-- GIVEN TEXT --
╔══

Through binding to the interleukin-5 receptor, interleukin 5 stimulates B cell growth and increases immunoglobulin secretion - primarily IgA. It is also a key mediator in eosinophil activation.

Structure

IL-5 is a 115-amino acid (in human, 133 in the mouse) -long TH2 cytokine that is part of the hematopoietic family. Unlike other members of this cytokine family (namely interleukin 3 and GM-CSF), this glycoprotein in its active form is a homodimer.[1]

Tissue expression

The IL-5 gene is located on chromosome 11 in the mouse, and chromosome 5 in humans, in close proximity to the genes encoding IL-3, IL-4, and granulocyte-macrophage colony-stimulating factor (GM-CSF),[2][3] which are often co-expressed in TH2 cells. Interleukin-5 is also expressed by eosinophils[4] and has been observed in the mast cells of asthmatic airways by immunohistochemistry.[5] IL-5 expression is regulated by several transcription factors including GATA3.[6]

Clinical significance

Interleukin-5 has long been associated with the cause of several allergic diseases including allergic rhinitis and asthma, wherein a large increase in the number of circulating, airway tissue, and induced sputum eosinophils have been observed.[7] Given the high concordance of eosinophils and, in particular, allergic asthma pathology, it has been widely speculated that eosinophils have an important role in the pathology of this disease.[8]

Drugs that target IL-5 are mepolizumab and reslizumab.

Effect on eosinophils

Eosinophils are terminally differentiated granulocytes found in most mammals. The principal role of these cells, in a healthy host, is the elimination of antibody bound parasites through the release of cytotoxic granule proteins.[9] Given that eosinophils are the primary IL-5Rα-expressing cells, it is not surprising that this cell type responds to IL-5. In fact, IL-5 was originally discovered as an eosinophil colony-stimulating factor,[10] is a major regulator of eosinophil accumulation in tissues, and can modulate eosinophil behavior at every stage from maturation to survival. Mepolizumab is a monoclonal antibody against IL-5 which can reduce excessive eosinophilia.

╚══

-- DATASET --
╔══

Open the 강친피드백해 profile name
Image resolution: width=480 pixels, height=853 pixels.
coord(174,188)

╚══
╔══

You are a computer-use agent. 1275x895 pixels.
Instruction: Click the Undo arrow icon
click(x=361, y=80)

╚══
╔══

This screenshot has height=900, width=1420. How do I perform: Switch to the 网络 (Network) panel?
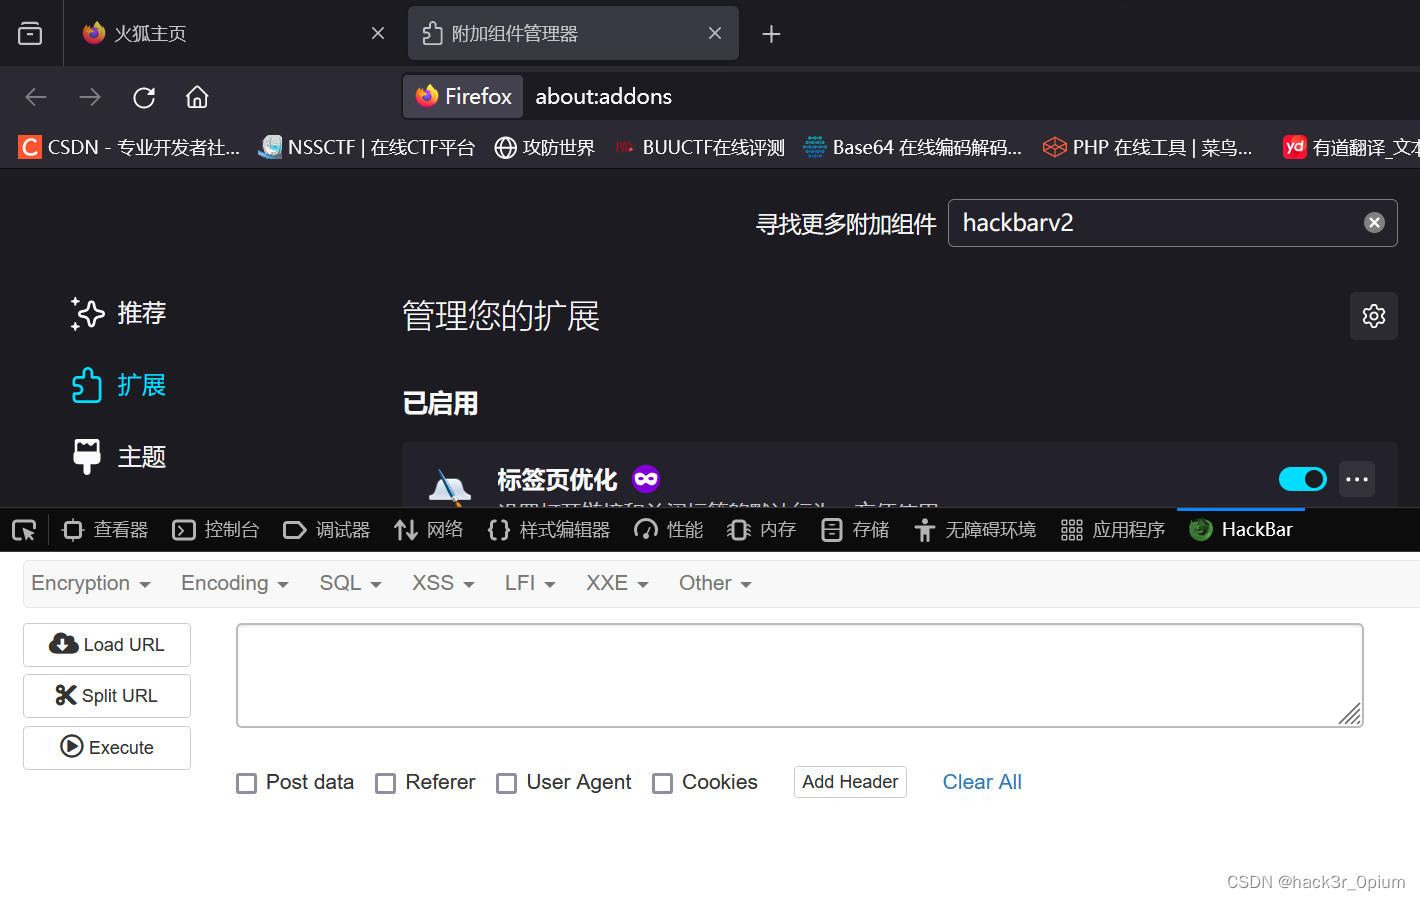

╚══

-- EXERCISE REQUIREMENTS --
Write out, word for word, the portion of the interleukin-5 text starting at "Eosinophils are terminally" and ending at "reduce excessive eosinophilia.".

-- ANSWER SPACE --
Eosinophils are terminally differentiated granulocytes found in most mammals. The principal role of these cells, in a healthy host, is the elimination of antibody bound parasites through the release of cytotoxic granule proteins.[9] Given that eosinophils are the primary IL-5Rα-expressing cells, it is not surprising that this cell type responds to IL-5. In fact, IL-5 was originally discovered as an eosinophil colony-stimulating factor,[10] is a major regulator of eosinophil accumulation in tissues, and can modulate eosinophil behavior at every stage from maturation to survival. Mepolizumab is a monoclonal antibody against IL-5 which can reduce excessive eosinophilia.